Sex Addiction (and other academic books it's best not to read in public)

Matthew Reisz reflects on the kind of texts one might want to be wary about reading on the train

August 26, 2015
Source: iStock
Reading on public transport is not without its dangers

Authors often gripe about their publishers. Academic authors can be particularly rude about academic publishers who (to generalise wildly) are seldom able to provide the editorial hand-holding or high-profile publicity opportunities some trade houses can claim to offer.

This may all be true, but I want pay tribute to a seldom-praised skill – academic publishers’ cunning choice of subtitles.

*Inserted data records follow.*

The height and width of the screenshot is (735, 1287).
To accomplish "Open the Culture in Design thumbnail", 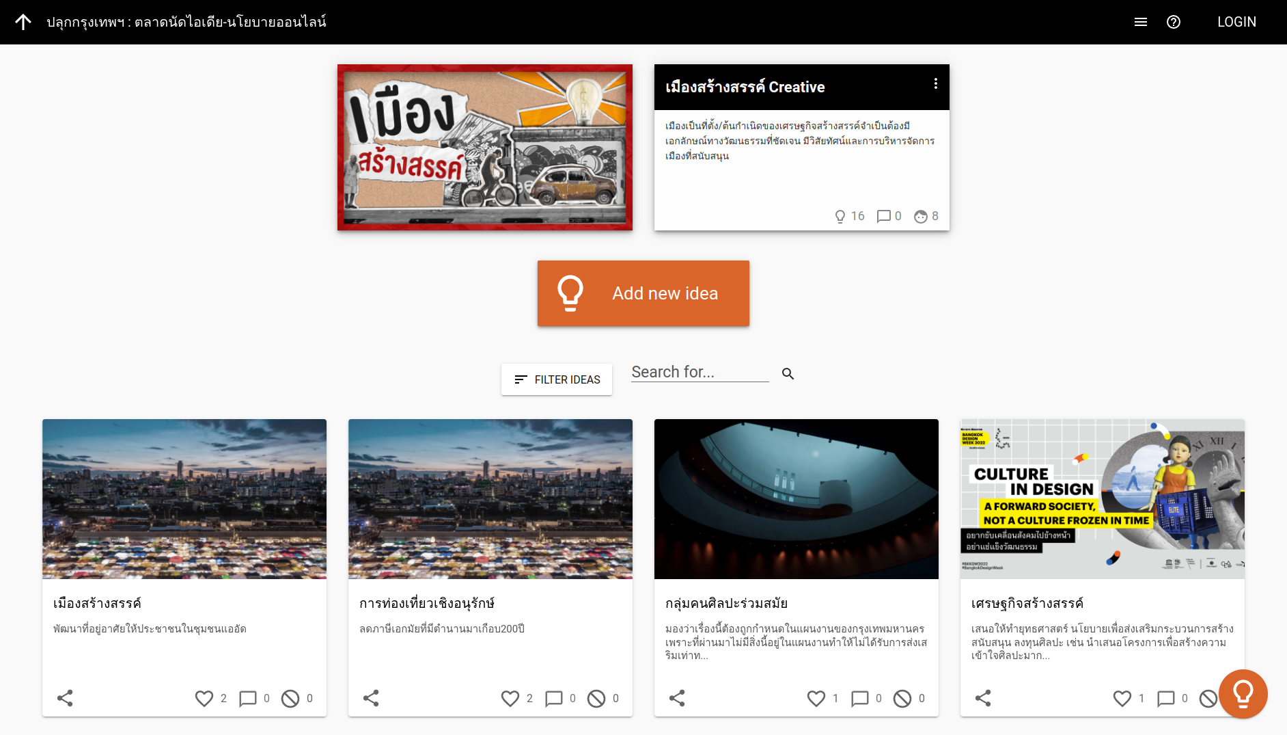I will (x=1102, y=499).
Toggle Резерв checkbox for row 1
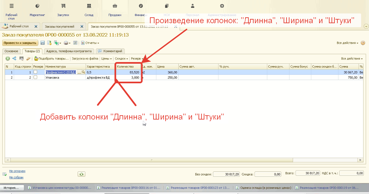369x194 pixels. 36,72
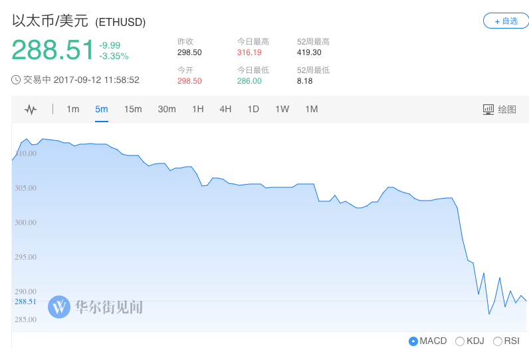Select the KDJ indicator radio button
Screen dimensions: 529x348
pos(460,341)
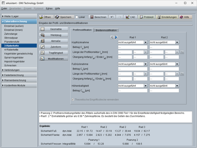Open the CAD export button
Image resolution: width=197 pixels, height=148 pixels.
tap(131, 17)
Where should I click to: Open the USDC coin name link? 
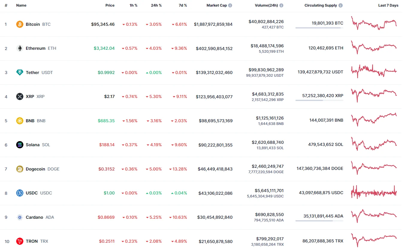pyautogui.click(x=32, y=193)
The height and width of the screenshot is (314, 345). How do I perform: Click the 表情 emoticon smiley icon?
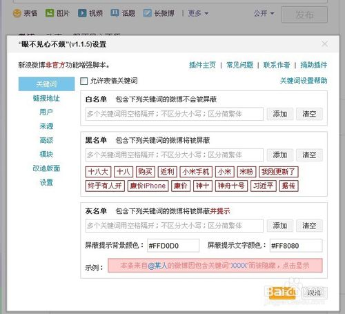pyautogui.click(x=17, y=13)
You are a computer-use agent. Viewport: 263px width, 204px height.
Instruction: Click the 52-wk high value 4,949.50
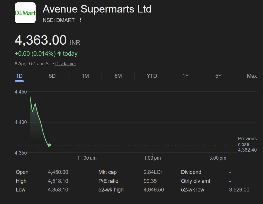(x=154, y=190)
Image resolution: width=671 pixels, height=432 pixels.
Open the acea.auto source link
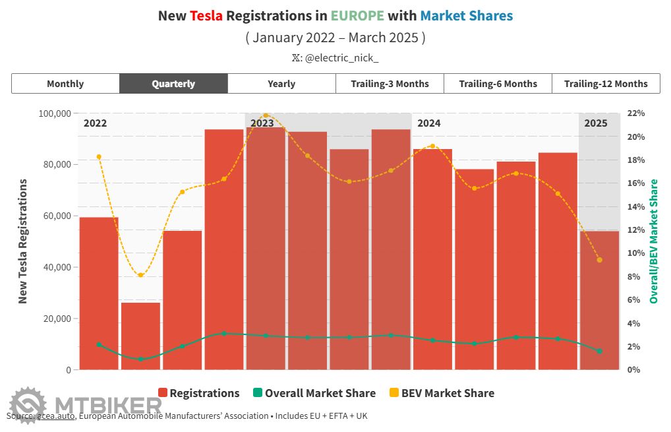56,416
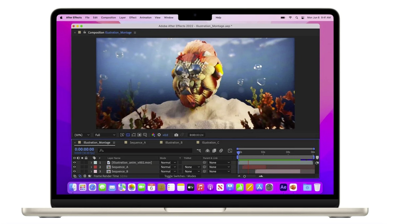Click the Fast Previews icon

122,135
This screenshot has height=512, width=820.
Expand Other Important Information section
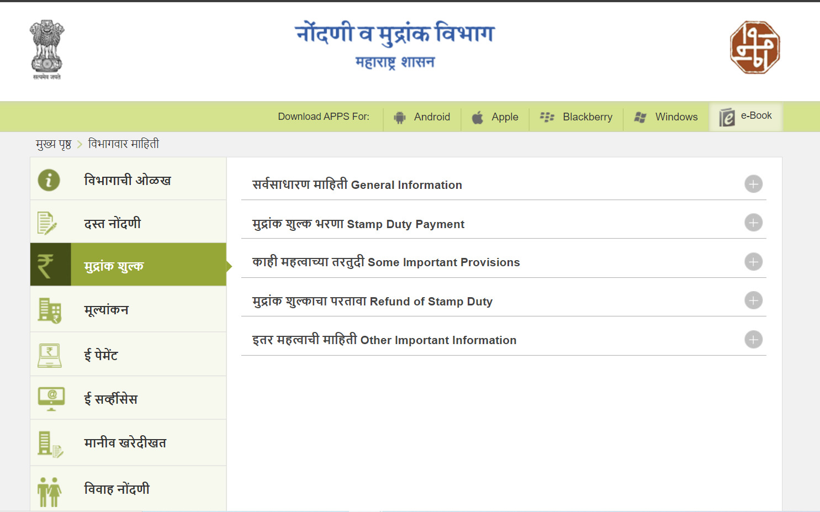[x=753, y=340]
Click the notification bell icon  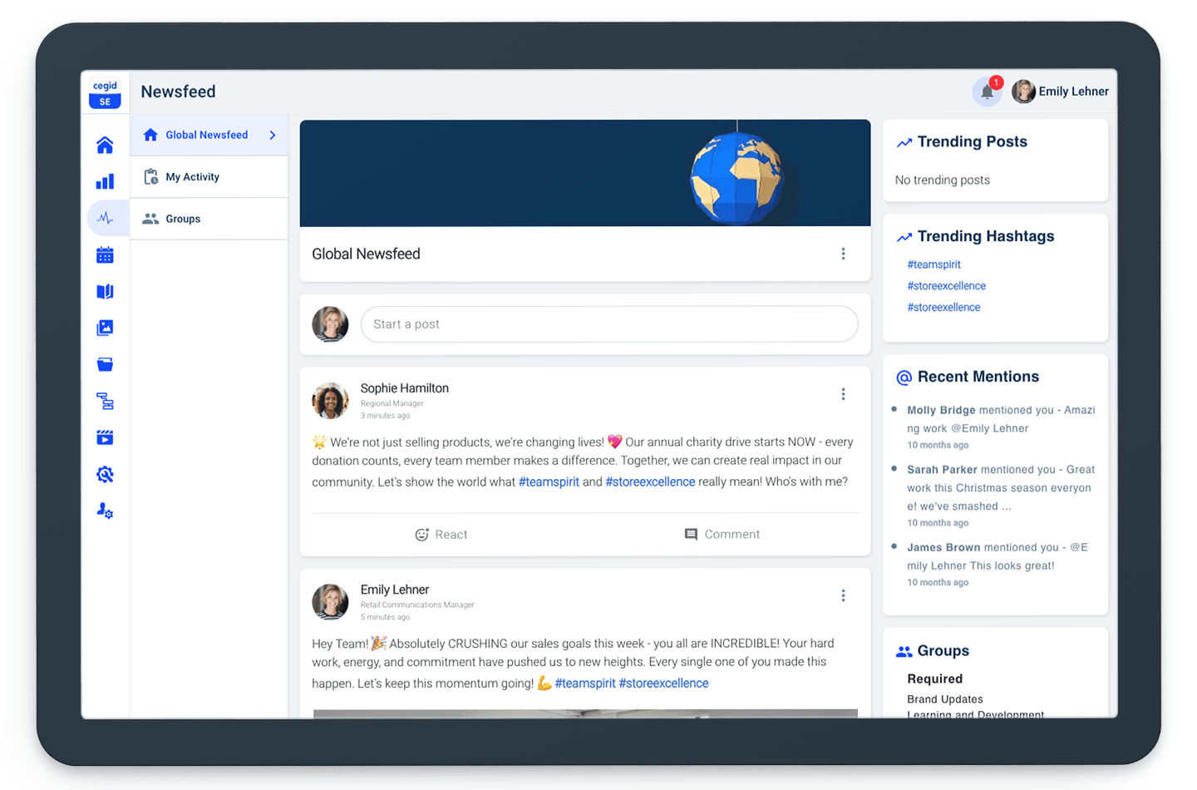point(987,92)
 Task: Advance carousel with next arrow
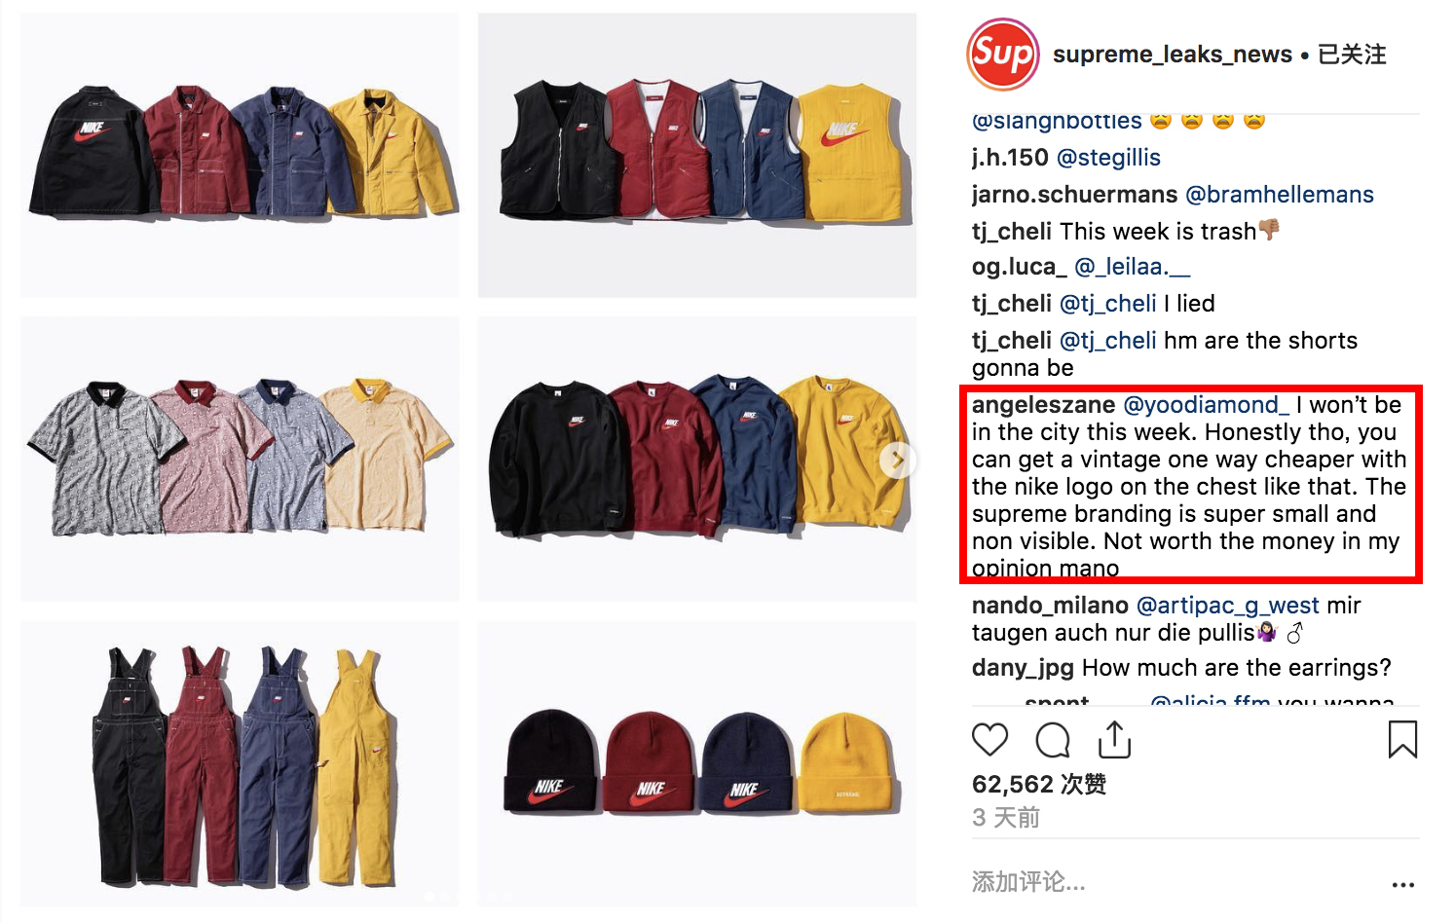[897, 460]
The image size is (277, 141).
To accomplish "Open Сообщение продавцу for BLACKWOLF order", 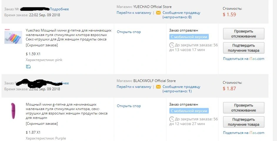I will click(x=181, y=87).
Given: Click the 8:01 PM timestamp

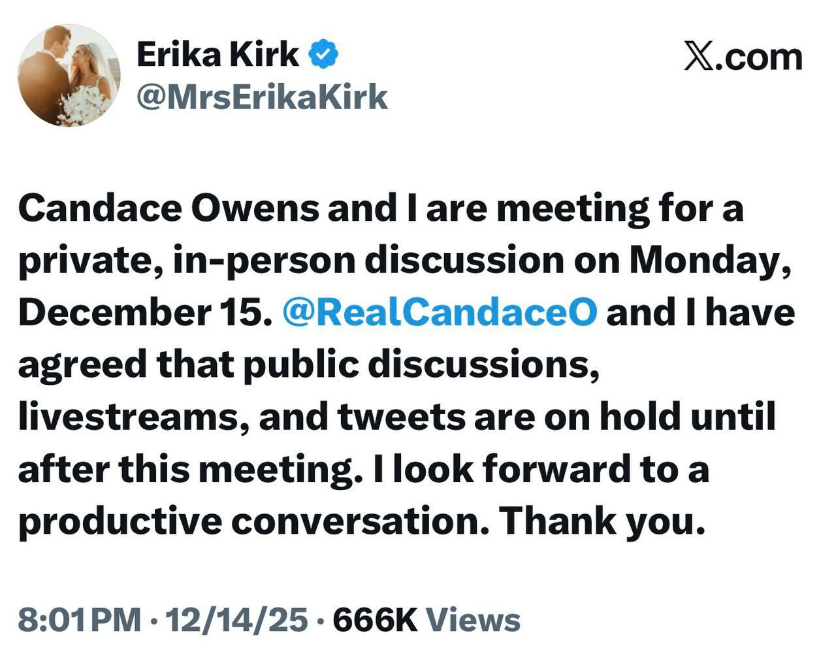Looking at the screenshot, I should pyautogui.click(x=79, y=619).
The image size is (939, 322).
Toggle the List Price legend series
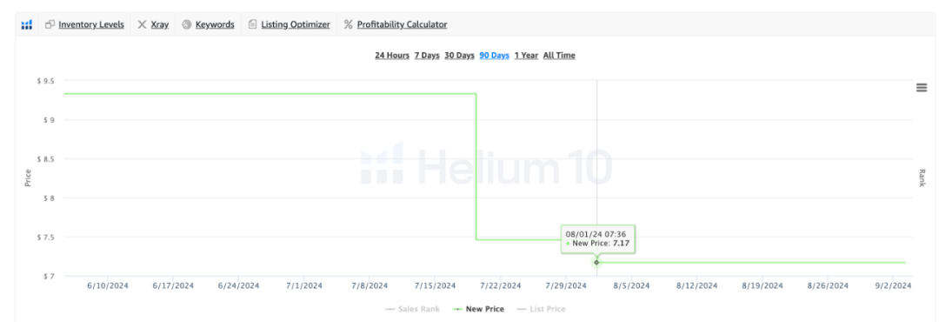pos(542,309)
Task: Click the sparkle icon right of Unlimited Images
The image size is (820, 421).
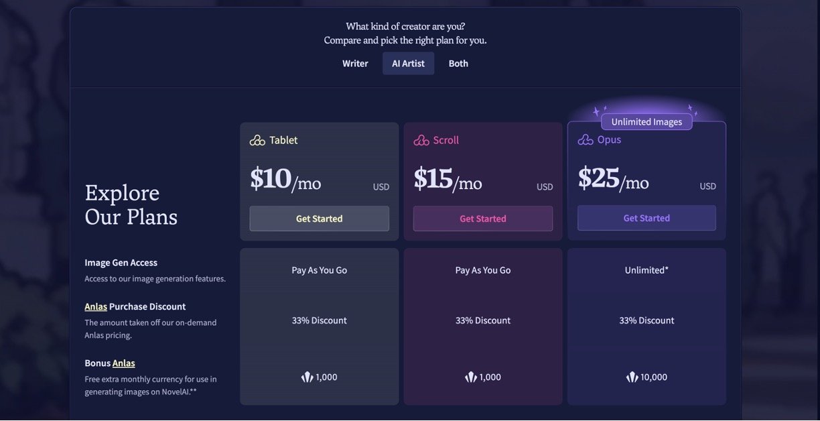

I have obviously been aware for years of the habit of giving books and articles attention-grabbing titles followed by subtitles that explain what they are actually about (and feature the key words likely to be picked by search engines). This seems a perfectly sensible way of combining marketing with accuracy, but I can’t claim to have given the topic much thought. It is only recently that another aspect occurred to me: the situation of people reading books in public.

I interview authors and write a good deal about books for Times Higher Education, and these are often at the “human interest” end of the academic spectrum. A recent example was Sex Addiction by Barry Reay and others (Polity Books). This is a sober and well-researched analysis of the whole notion of “sex addiction”, which it essentially argues is a mythical phenomenon (a very academic and useful thing to do).

But it also has a mildly raunchy cover and the title Sex Addiction - and I found myself reading it on the Tube.

If it had been missing a subtitle (or had one like “a self-help guide”) I would probably have died of shame. The dull but respectable “a critical history” did a great deal to spare my blushes.

Something similar applies to Jacki Willson’s celebratory account of burlesque artistes and performance artists who parody and challenge traditional female stereotypes from within. This showcases a cabaret performer dressed as Marie Antoinette on the cover and is titled Being Gorgeous.

Since I didn’t aspire to gorgeousness even at 16 or 26 (and certainly don’t at 60), it is probably an even more implausible book for me to be seen reading – and I did get some pretty odd looks on the Metropolitan Line.

Say what you like about publishers, I will always be grateful to I.B. Tauris for including the reassuringly serious subtitle Feminism, Sexuality and the Pleasures of the Visual, even if the typeface is in pink.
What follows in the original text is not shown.